And there are many other examples of similar tendencies, pretty much just as disturbing as "Toddlers & Tiaras". One of them is the modelling portfolio of Thylane Lena-Rose Blondeau, a gorgeous 10-year-old girl. There are countless photos of her posing in what I would deem a clearly suggestive manner to be found on the internet - the capture of her lying on a bed in a golden low-cut dress and high heels below is just an example. The second item with a high creep factor is Garry Gross's '75 photograph of 10-year-old Brooke Shields, posing in a bath tub with intense make-up on her face and oil covering her juvenile prepubescent body. You can view the photo here, I refuse to put it up for fear of looking like a pervy middle-aged uncle John.

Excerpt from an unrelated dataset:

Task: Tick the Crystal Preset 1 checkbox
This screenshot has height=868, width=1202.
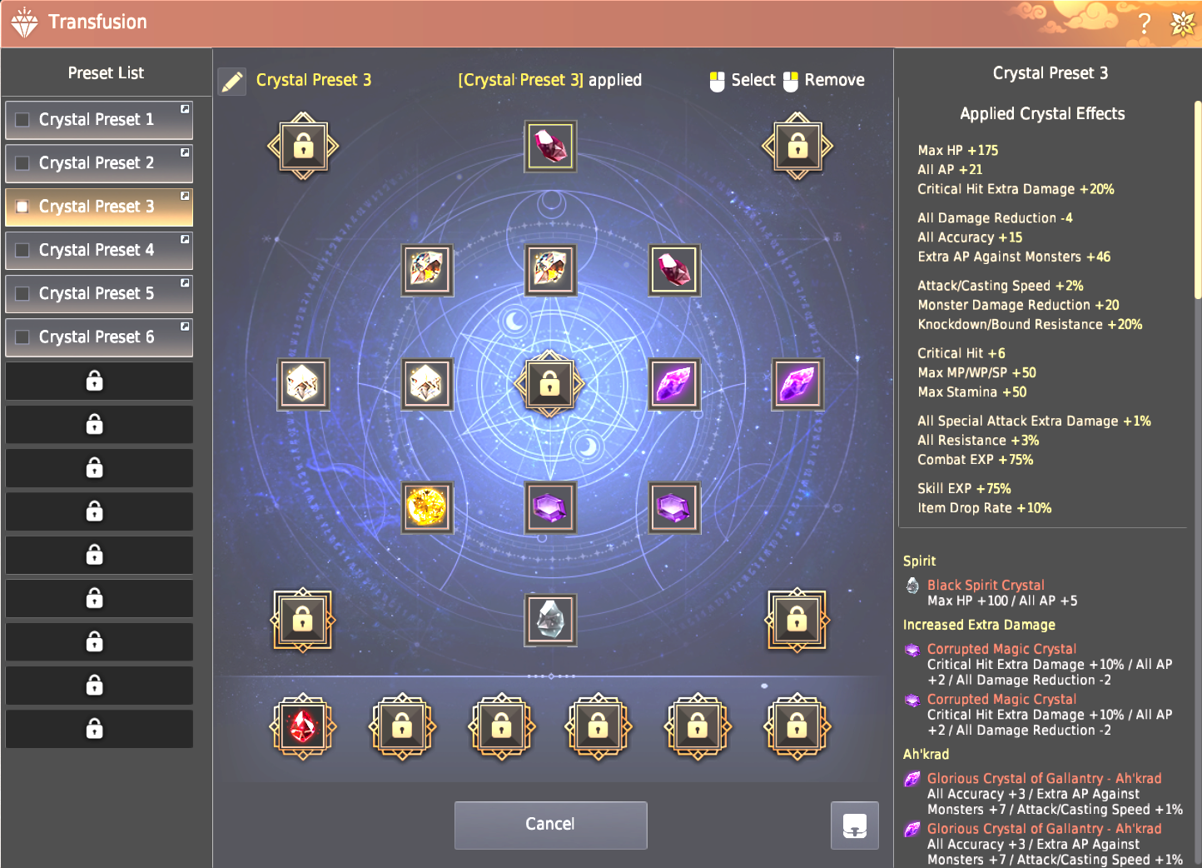Action: click(x=22, y=120)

In my opinion, such photos are much more than bad taste. They are dangerous, because they portray little girls as sexual objects - not only making it more permissible for older men (like the aforementioned creepy uncle John) to view them as such, but also showing impressionable parents that dressing their children in provocative outfits is endearing rather than seriously twisted. Now, I am no psychologist, but it seems obvious why little Thylane is posing in front of the camera and why Alana is sent to all these beauty pageants - their mothers (or fathers?) seem to be projecting their unfulfilled desires onto the little girls. That this is true is clear from June's sheer rhetoric: "the last pageant we did, we got runner-up". No, June... Sorry, but you are not a beauty queen - you're a dinosaur.

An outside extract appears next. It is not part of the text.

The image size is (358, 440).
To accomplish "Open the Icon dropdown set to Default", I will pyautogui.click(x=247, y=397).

Little girls who grew up listening to fairy tales about princesses are, no doubt, delighted to be at the centre of attention in beauty pageants or photoshoots for a day. Or two days. Or a year. And before they know it, they will have spent their precious childhoods trying to live up to the expectations of nameless, faceless judges, striving to appeal to others and gain their approval. Having learnt this, it would not be surprising if they carried on in much the same way - this time, however, it will be society as a whole whom they will perceive as the jury panel. And just think how difficult it is to please six billion people and try to tick all the boxes, which society readily prepared for us. So before an ambitious parent decides to use their children to fulfill their past desires, they should always remember, that their children are not merchandise - unless they teach them to be.